Some say, if it weren't for the fact that he can make mo' buck as a patent attorney, he'd rather be a carny.

Blawg Review Caribana

Welcome to Blawg Review #223, from Toronto, Canada, where we celebrate multi-cultural diversity, hosting one of North America's largest and most vibrant carnivals, Caribana.

It began as the Toronto Caribbean community's salute to Canada's Centennial year. Now in its second millennium, its fifth decade and its 42nd year, the Scotiabank Caribana Festival is one of North America's greatest celebrations, attracting an estimated million participants annually. Rooted in Trinidad and Tobago Carnival, it has become an international festival where you might experience Jamaican reggae, Brazilian samba or African djembe rhythms alongside Latin salsa, Haitian zouk or urban sounds, all blended with calypso and soca vibes.

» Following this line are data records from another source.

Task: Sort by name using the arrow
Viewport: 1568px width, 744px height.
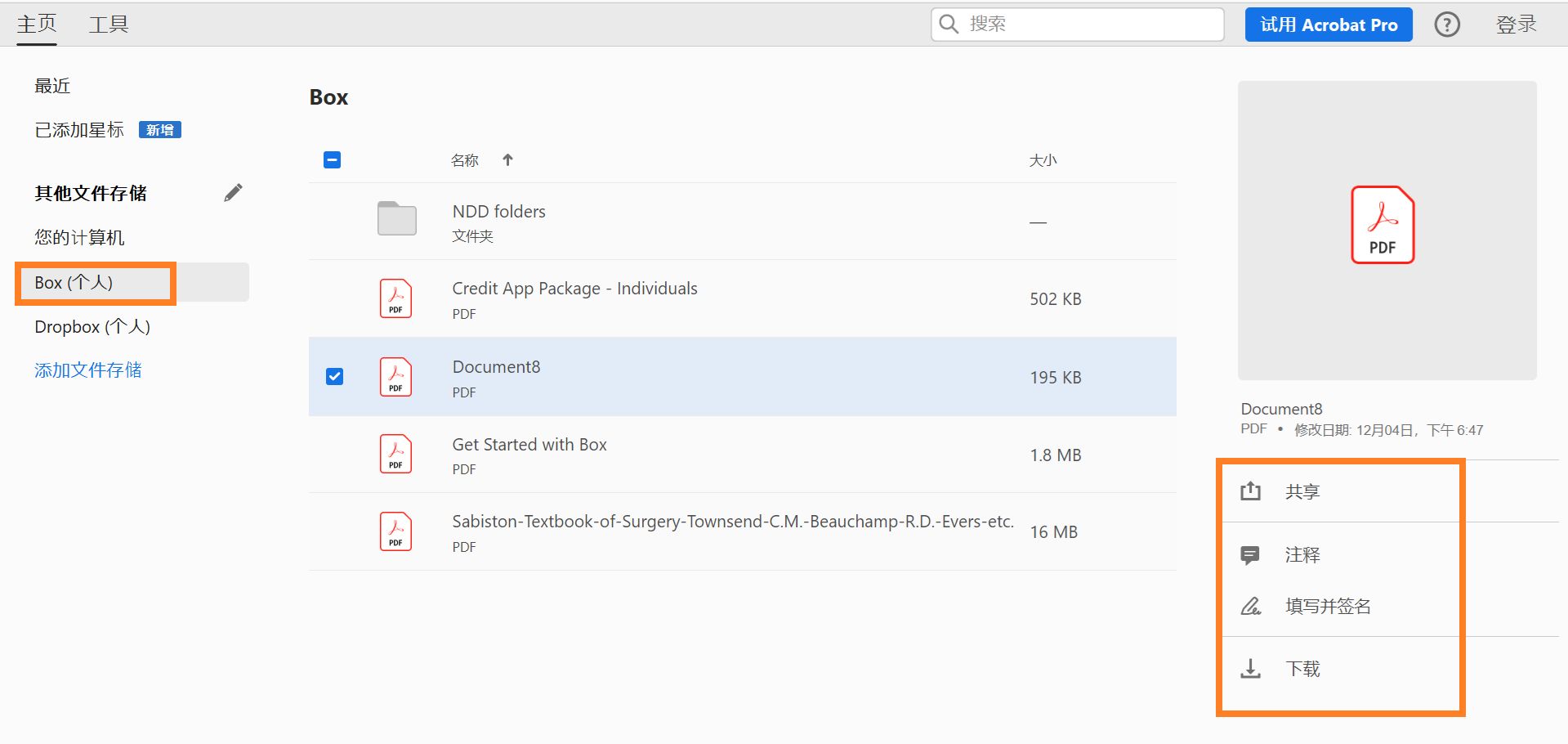Action: pyautogui.click(x=507, y=159)
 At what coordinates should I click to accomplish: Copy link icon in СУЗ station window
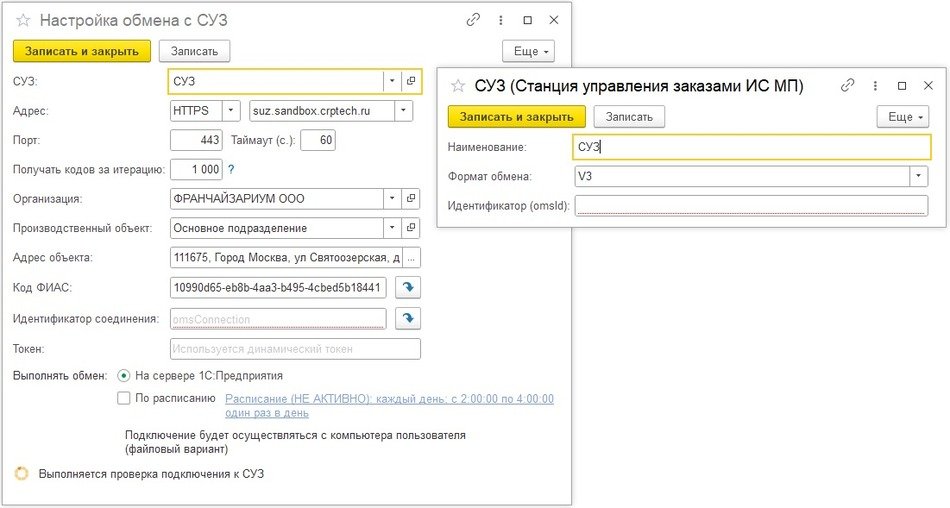click(x=848, y=86)
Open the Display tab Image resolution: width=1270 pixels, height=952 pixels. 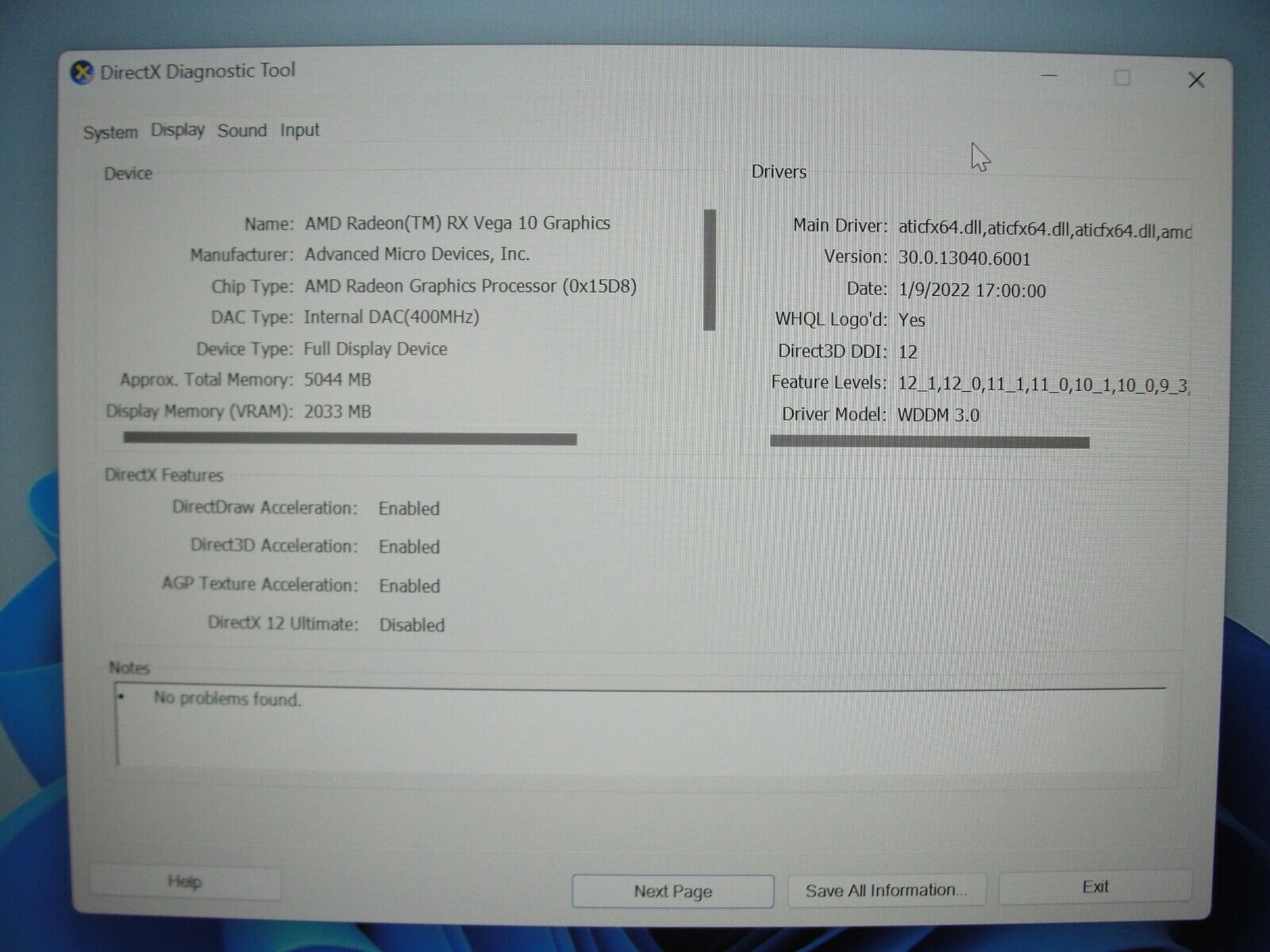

Between the Caribana Festival in Toronto, Canada, these past few weeks, and the controversy across America over Gatesgate, there's Blawg Review, the carnival of law blogs. This week, filling in for our scheduled host are Ed. and Colin Samuels in this post, and Scott Greenfield at Simple Justice adding his own brand of Blawg Review: Sphincter Rules.

Ainsley Brown at Law Is Cool reminds us that August 1 was a day of remembrance.

Vickie Pynchon wrote a post discussing the cop, the president, the professor and civil harassment mediation, and followed up this teachable moment with another good post.

Patrick at Popehat has some thoughts about the Bartender in Chief, as does Scott Greenfield at Simple Justice, who suggests there are many more who might be wanting the President's brand of mediation. Victoria Pynchon adds, "And I would be surprised if somebody didn't say, 'I'm sorry I acted like an asshole.' Let he who has never been an asshole cast the first stone.

Diane Levin asks if it's time to professionalize the field of conflict resolution and establish more formal mechanisms for credentialing mediators.

Jack Layton, a Canadian political leader interviewed in the Caribana video at the link first above, wrote on the Huffington Post in Defending Canada's Health Care.

John Hirst wonders whether the UK will stand up to bullying by the US to extradite a British hacker under anti-terror laws. They didn't, so the man, who allegedly was infiltrating Pentagon computers looking for information about UFOs, will likely stand trial in the United States.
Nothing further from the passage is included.